If you visit retailers, you will notice that a great many of them are selling engineered hardwood flooring with softwood backings. Usually spruce plywood. Now why does this matter?
This matters because different species of wood will expand and contract at different temperatures and humidity levels. logically if you were to have a shift in temperature and/or humidity levels with a more dense hardwood laminated or glued to a less dense softwood, resistance is inevitable. This will cause warping and/or checking (cracking).
The spring-lock system that is incorporated into the engineered hardwood flooring products that we supply "Lock in" every side of every board. It by far, has the strongest connection in the market.
The amount of pressure needed to release a spring-lock connection compared to a regular tongue & groove (T&G) or male & female connection is five fold.
When a spring-lock engineered hardwood floor is installed, you will never have to worry about the floor separating at the joints. This is a common problem engineered flooring connections.
Separating at the joints you say? what is that?

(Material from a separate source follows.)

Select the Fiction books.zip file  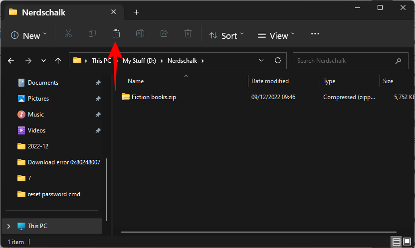154,97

Engineered hardwood or laminate for that matter can separate at the joints. This is due to an inferior installation. Inexperienced installers will use a "Tapping block". That in itself is not an issue, but when the installer hammers the tapping block or just the wood to hard, the male flange can, and will break off. You should never have to use extreme force. But if the "Spring-lock" system is incorporated with-in the Engineered hardwood the joints will remain strong regardless.
If there is resistance while attempting to install a board, there is a reason. Find it and fix it.
Canadian and American made
We have touched on the topic elsewhere on the site with regards to why you should by Canadian hardwood flooring, Engineered hardwood is no different. If you know what to look for, you will be armed with important knowledge that can save you from a potential disaster down the road.